Kerry dairy farmer Noel O’Connor will have to remove every inch of hedgerows on his farm due to a fireblight outbreak detected by the Department of Agriculture last May.

Farming near the village of Ardfert in the Kingdom, O’Connor has said his farm is walking with fireblight.

“All my ditches will have to be removed, I’d imagine sometime this summer. The big concern I have is the lack of communication from the Department of Agriculture in relation to their plan to remove it.

“I’m finding it very hard to plan for my year ahead knowing that at some stage they will be coming in, perhaps onto my silage ground, to take out hedges.

“I’ve had no contact at all from the Department since last year. We had to sow whitethorn hedging for our greening payment and we just went ahead and put it in because we got no advice on any other alternatives.
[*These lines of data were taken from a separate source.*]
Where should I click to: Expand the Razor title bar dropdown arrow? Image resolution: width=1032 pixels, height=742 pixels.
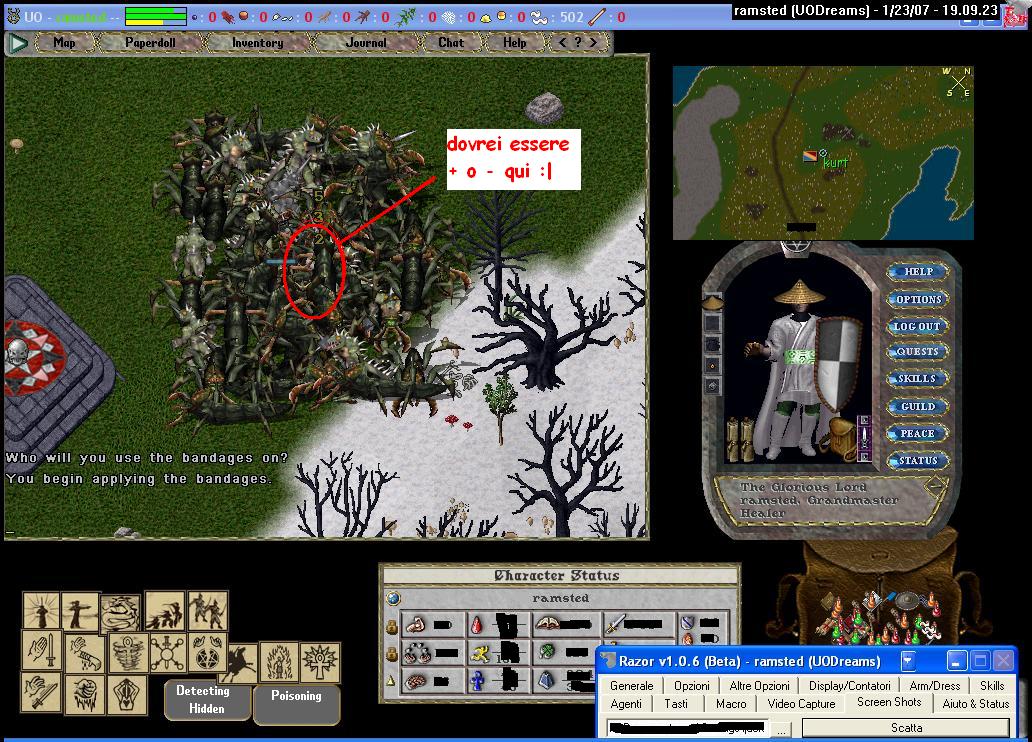click(x=908, y=661)
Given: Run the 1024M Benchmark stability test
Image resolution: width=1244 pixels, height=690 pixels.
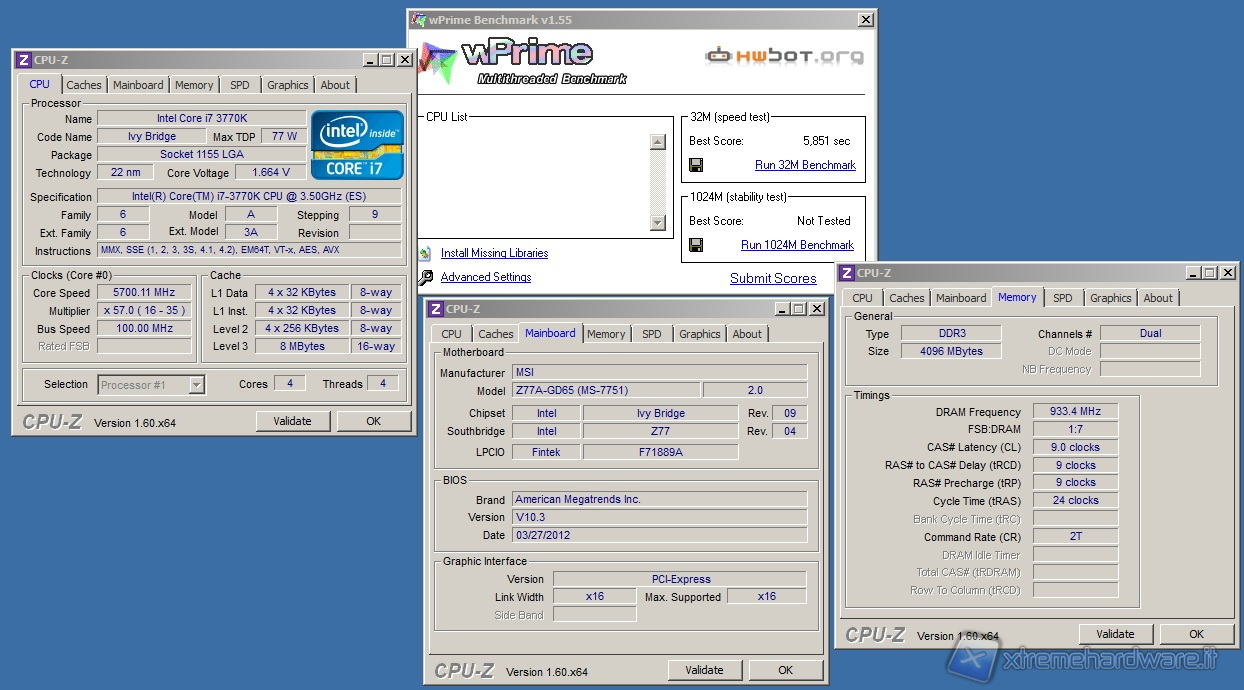Looking at the screenshot, I should [797, 245].
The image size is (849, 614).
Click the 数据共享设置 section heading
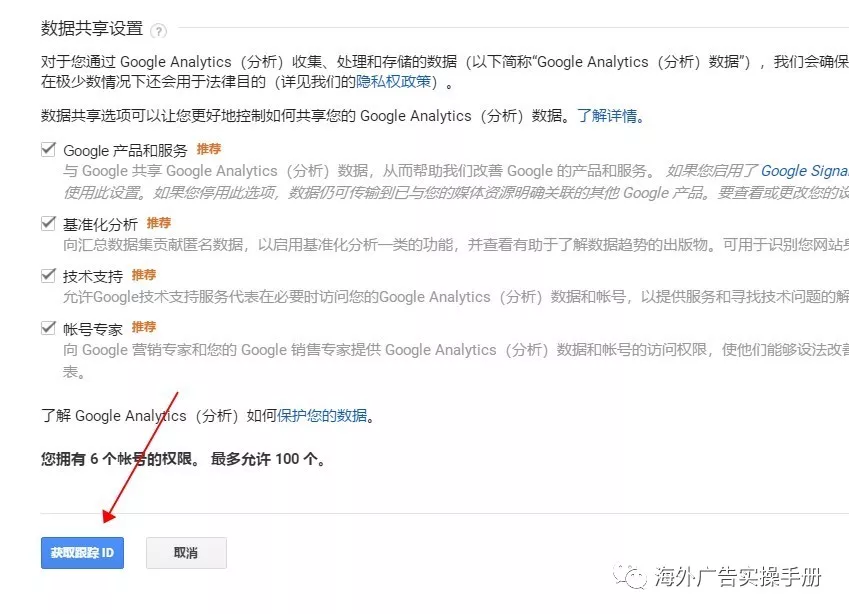(x=92, y=29)
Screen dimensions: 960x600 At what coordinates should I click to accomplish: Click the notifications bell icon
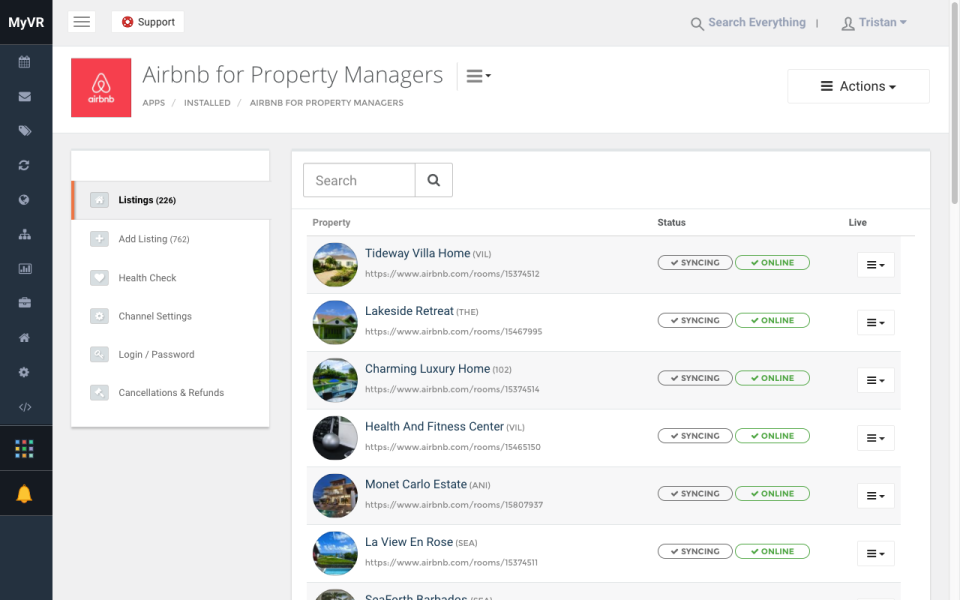[x=26, y=492]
Are we after wasting 40m of hedging just for it to be torn up again?

Fireblight, O’Connor said, is rampant around the area as well as in Adare and Co Clare too.

Complete disaster

The Department should have it under control at this stage, he argued, adding that there has been no joined up thinking on how to solve the matter at all.

“It’s a complete disaster to be honest. Are we going to get compensation to replant all our whitethorn and blackthorn hedges? There’s nobody telling us anything,” he said.

O’Connor was depopulated two years ago as a result of TB and is currently building back up cow numbers.

His big fear with hedgerows being removed is the disturbance to badger setts on his farm.

“We have six badger setts on the farm. I’m worried that if there’s badgers in those setts, they’re going to disturb them and we’re setting ourselves up for another outbreak. I can’t afford to go down with TB again,” he said.